In your copy, reproduce the entries exactly as they are, minus the images.

▬▬▬

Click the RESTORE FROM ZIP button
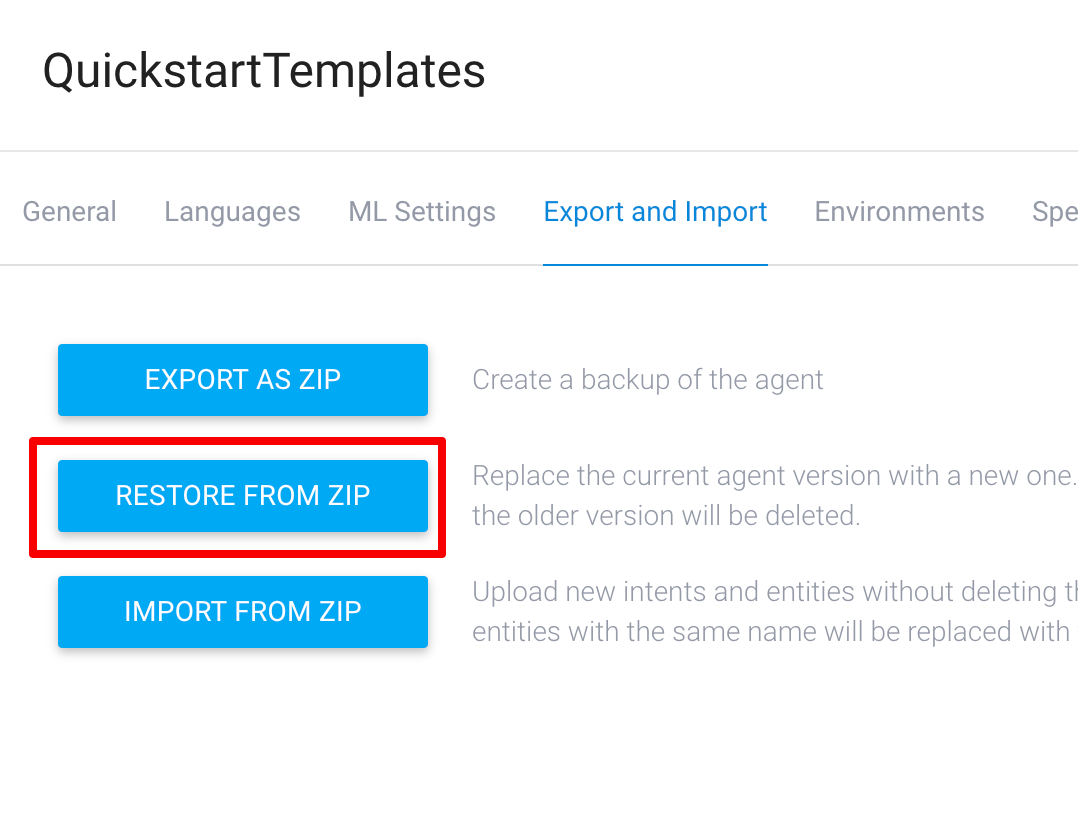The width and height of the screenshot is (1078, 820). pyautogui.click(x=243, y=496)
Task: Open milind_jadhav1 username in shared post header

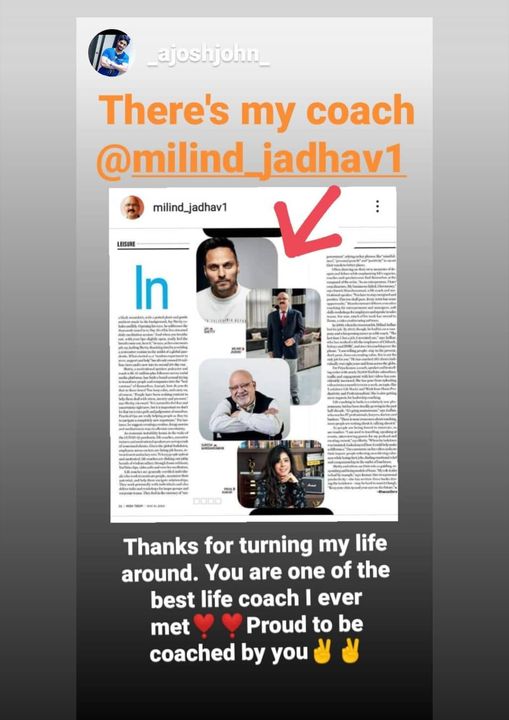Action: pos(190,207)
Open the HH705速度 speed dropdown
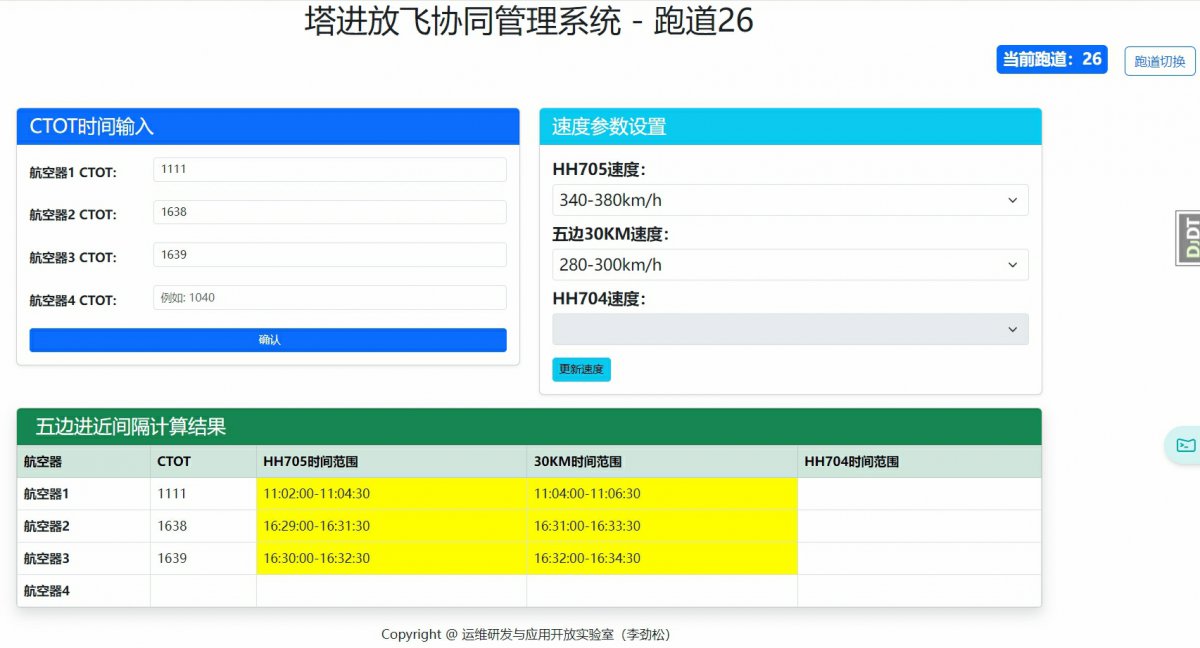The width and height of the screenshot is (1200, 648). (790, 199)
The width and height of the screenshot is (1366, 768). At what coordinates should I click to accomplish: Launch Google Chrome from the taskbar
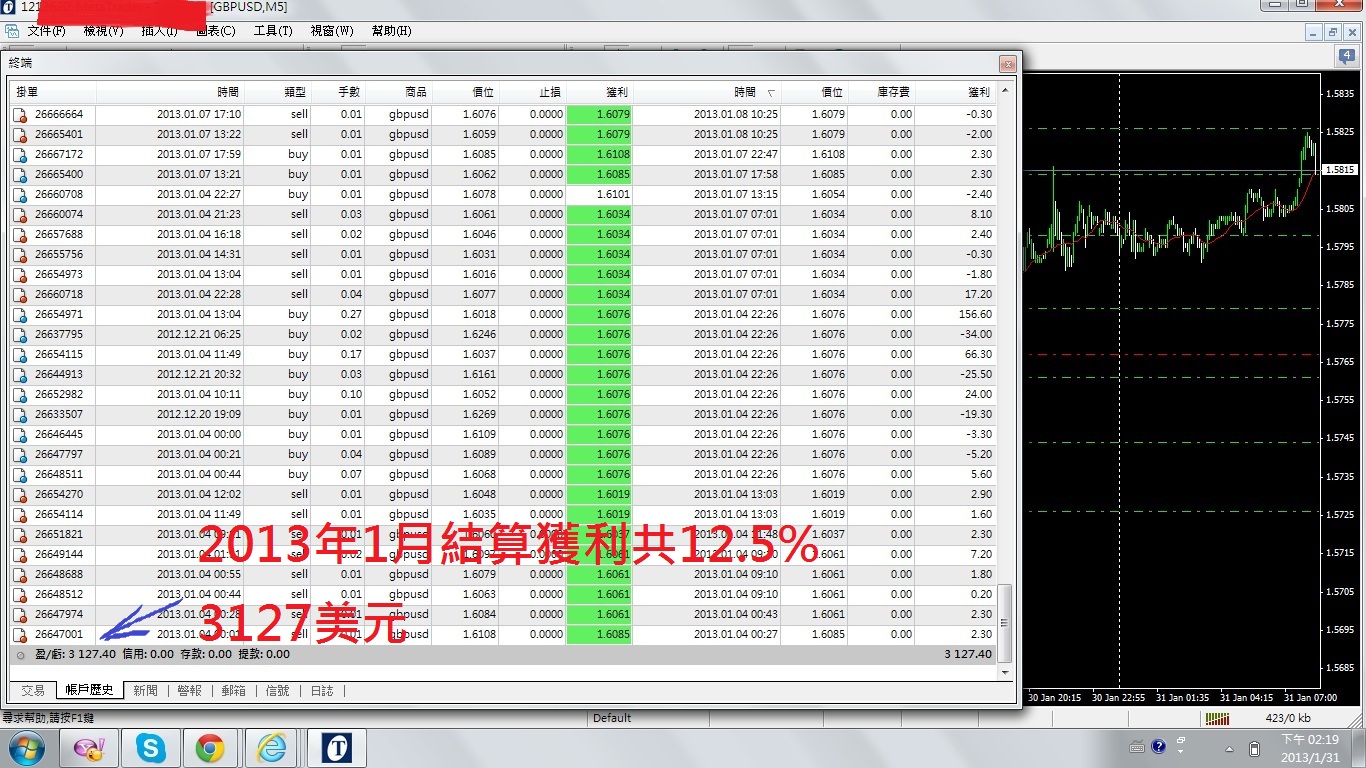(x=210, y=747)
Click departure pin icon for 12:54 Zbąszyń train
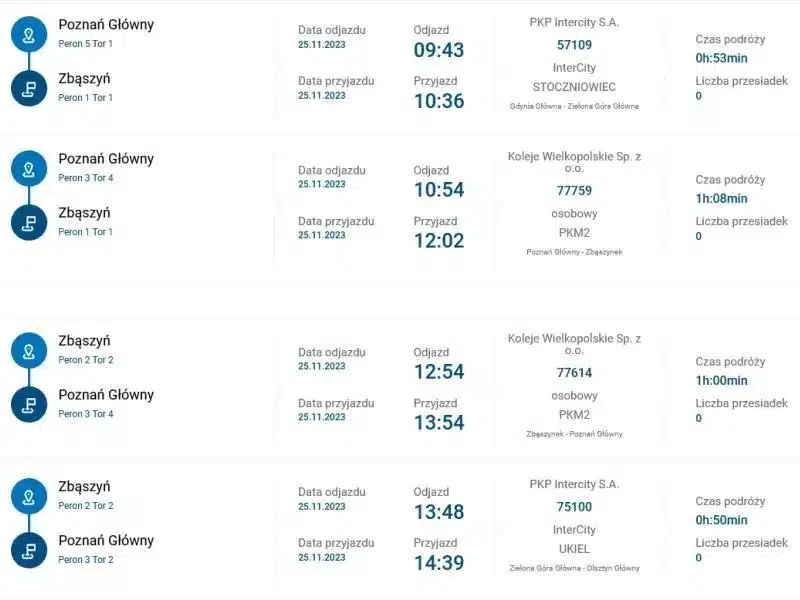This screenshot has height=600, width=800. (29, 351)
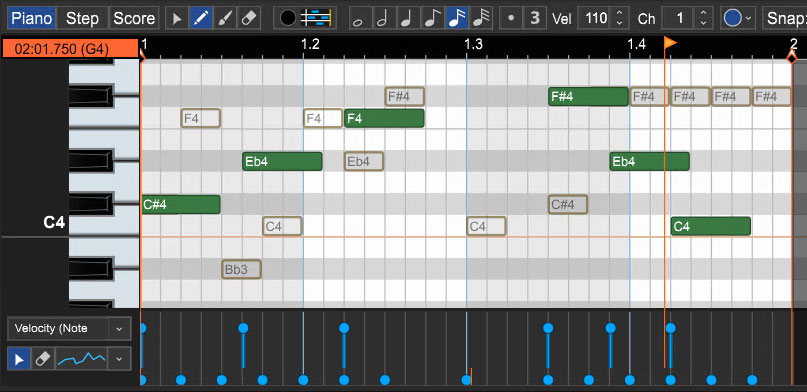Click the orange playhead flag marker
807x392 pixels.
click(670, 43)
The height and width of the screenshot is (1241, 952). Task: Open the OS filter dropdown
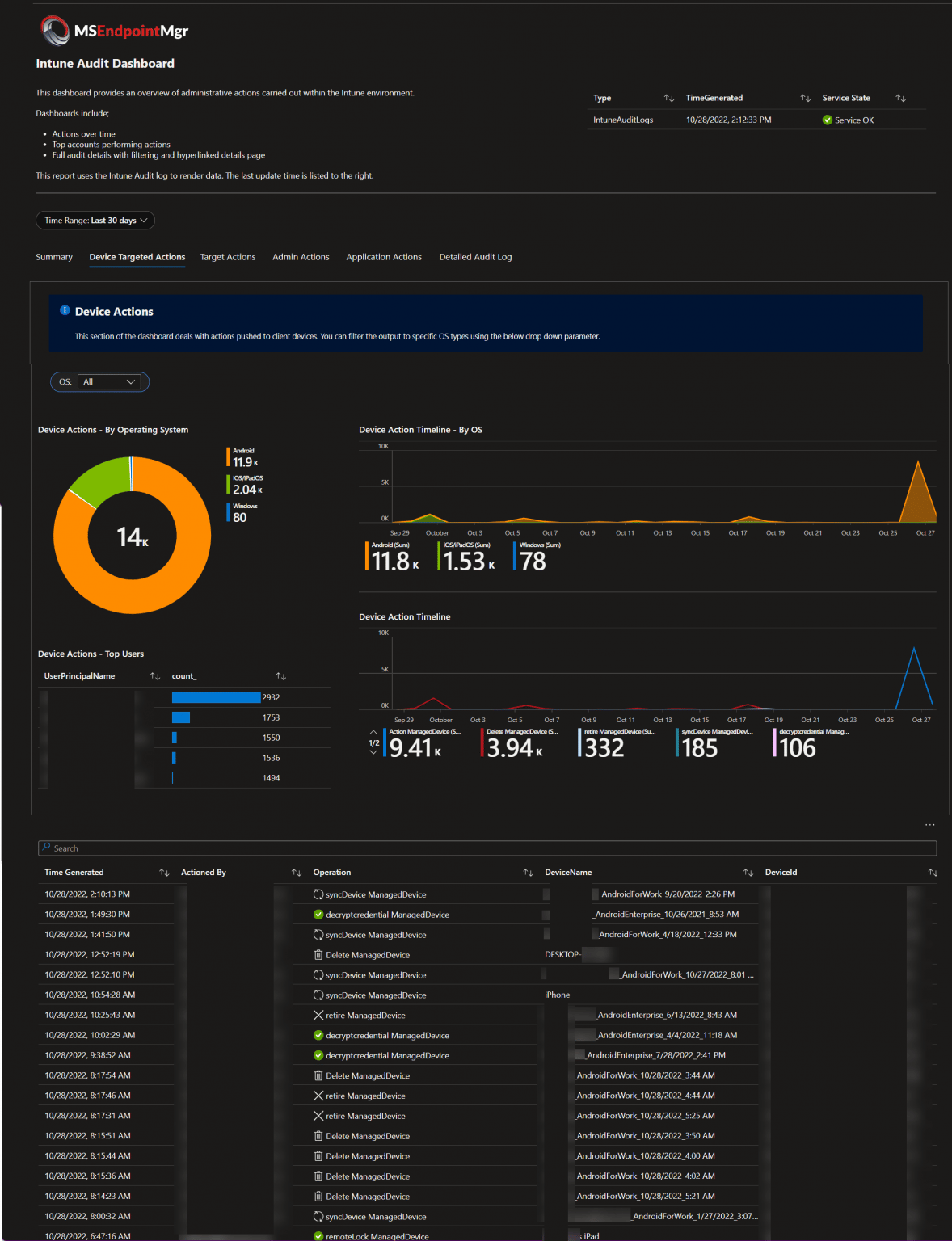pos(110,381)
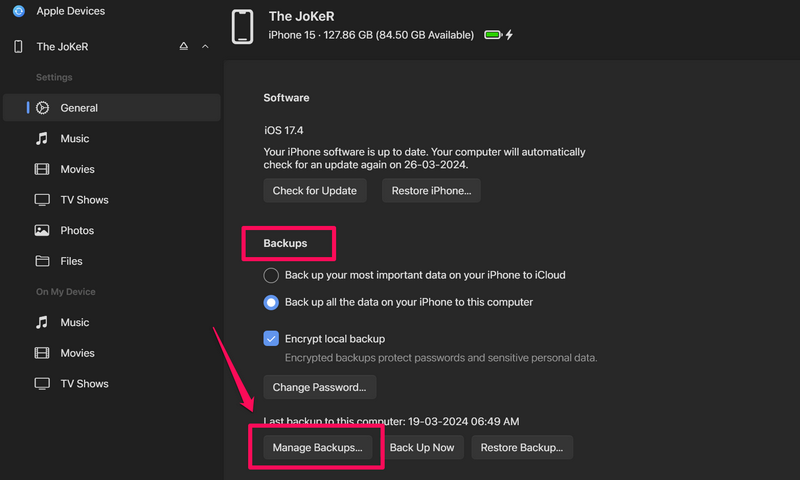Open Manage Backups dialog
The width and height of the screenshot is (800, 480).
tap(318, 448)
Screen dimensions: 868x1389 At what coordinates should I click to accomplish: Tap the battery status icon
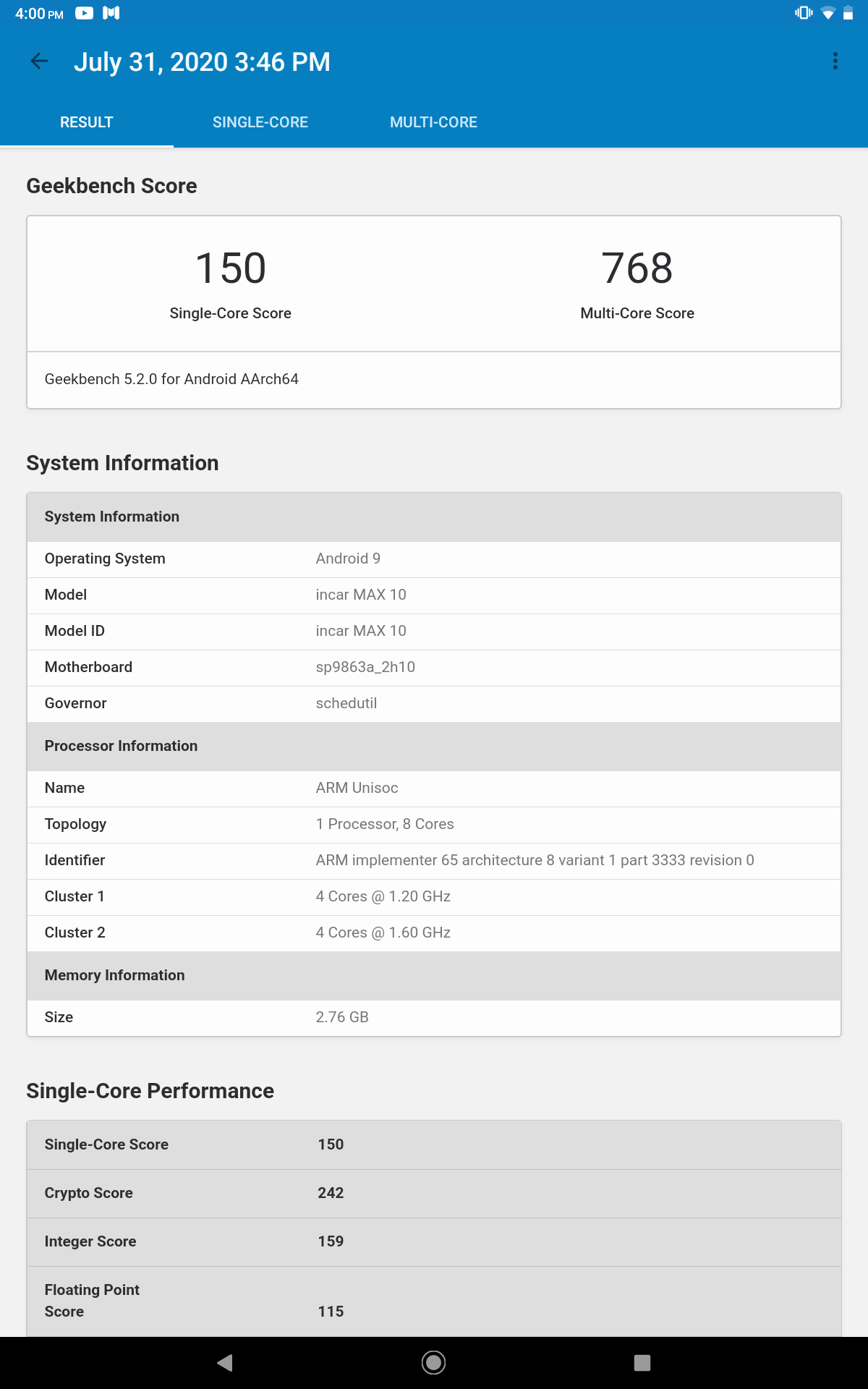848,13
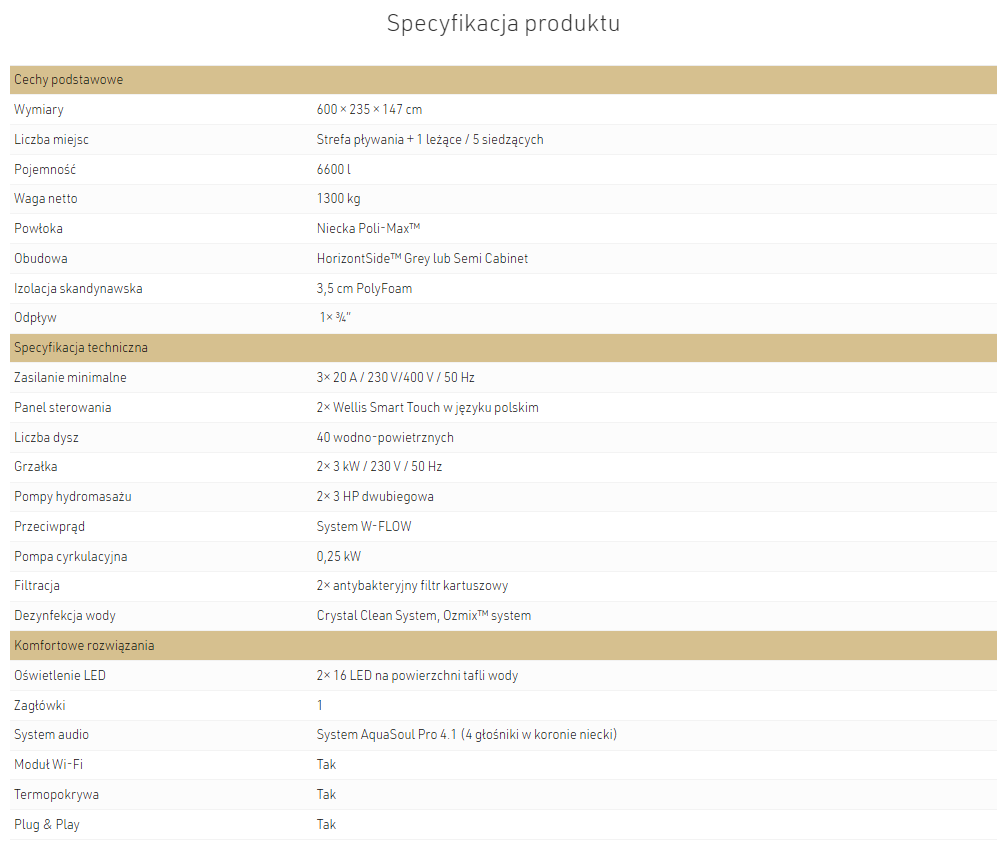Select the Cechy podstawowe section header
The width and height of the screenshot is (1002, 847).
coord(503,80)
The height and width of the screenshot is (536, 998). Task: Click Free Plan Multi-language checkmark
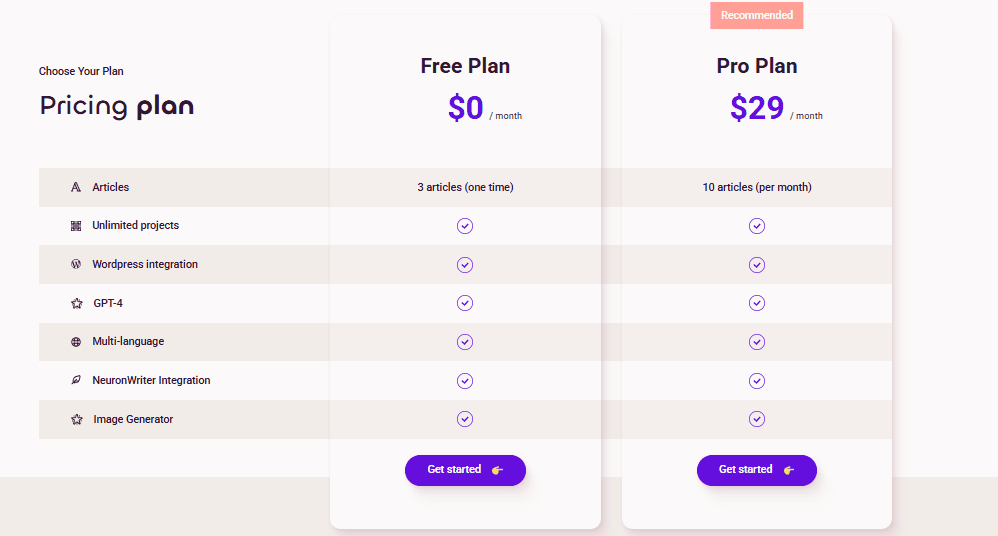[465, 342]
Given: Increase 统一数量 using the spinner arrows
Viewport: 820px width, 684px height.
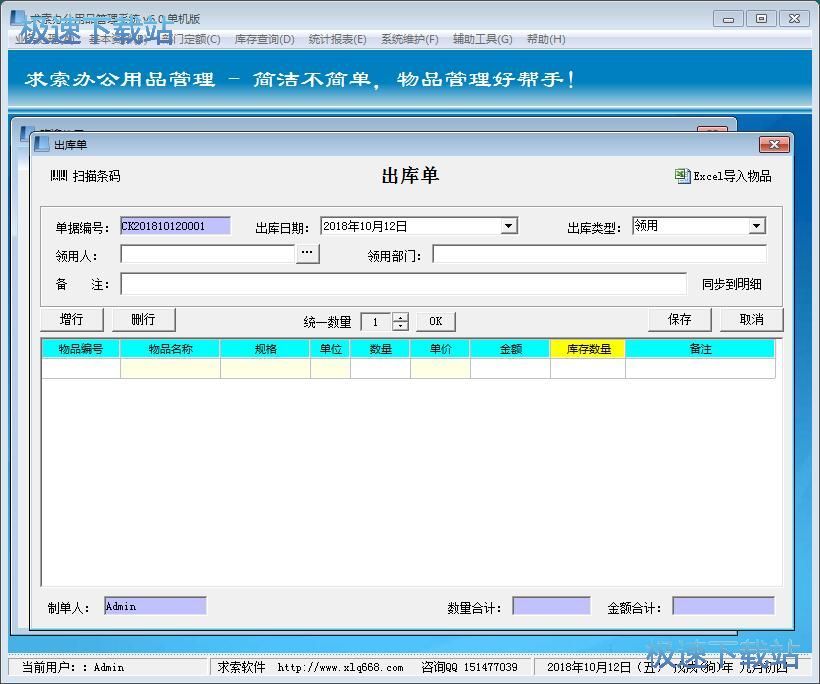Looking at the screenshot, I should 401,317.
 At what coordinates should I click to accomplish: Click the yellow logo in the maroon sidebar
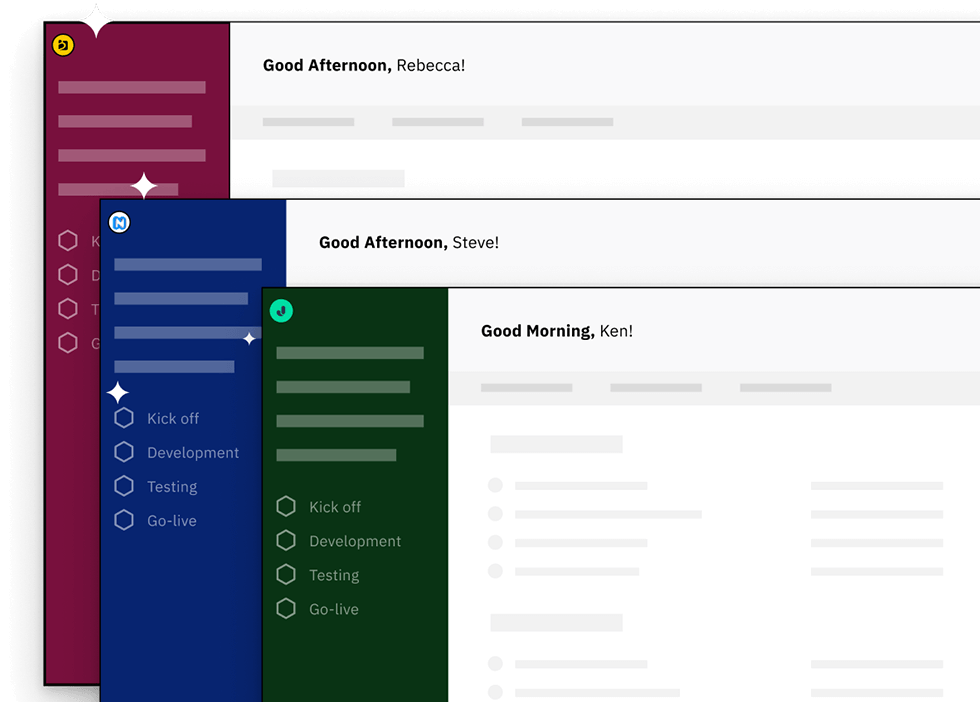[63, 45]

▬▬▬

**Result of the exercise**.
Click the RESTORE FROM ZIP button
The width and height of the screenshot is (1078, 820). pyautogui.click(x=243, y=496)
Task: Open milind_jadhav1 username in shared post header

Action: pos(190,207)
Open the HH705速度 speed dropdown
The width and height of the screenshot is (1200, 648). (790, 199)
The width and height of the screenshot is (1366, 768). At what coordinates should I click to accomplish: Launch Google Chrome from the taskbar
(x=210, y=747)
Click departure pin icon for 12:54 Zbąszyń train
This screenshot has height=600, width=800. (29, 351)
Click the orange playhead flag marker
807x392 pixels.
click(670, 43)
The height and width of the screenshot is (1241, 952). Task: Open the OS filter dropdown
pos(110,381)
Open Manage Backups dialog
The width and height of the screenshot is (800, 480).
tap(318, 448)
Screen dimensions: 868x1389 At what coordinates should I click to accomplish: Tap the battery status icon
848,13
Select the Cechy podstawowe section header
The width and height of the screenshot is (1002, 847).
coord(503,80)
The height and width of the screenshot is (536, 998). Task: Click Free Plan Multi-language checkmark
[465, 342]
Given: Increase 统一数量 using the spinner arrows
Viewport: 820px width, 684px height.
Looking at the screenshot, I should 401,317.
 At what coordinates should I click to accomplish: Click the yellow logo in the maroon sidebar
[63, 45]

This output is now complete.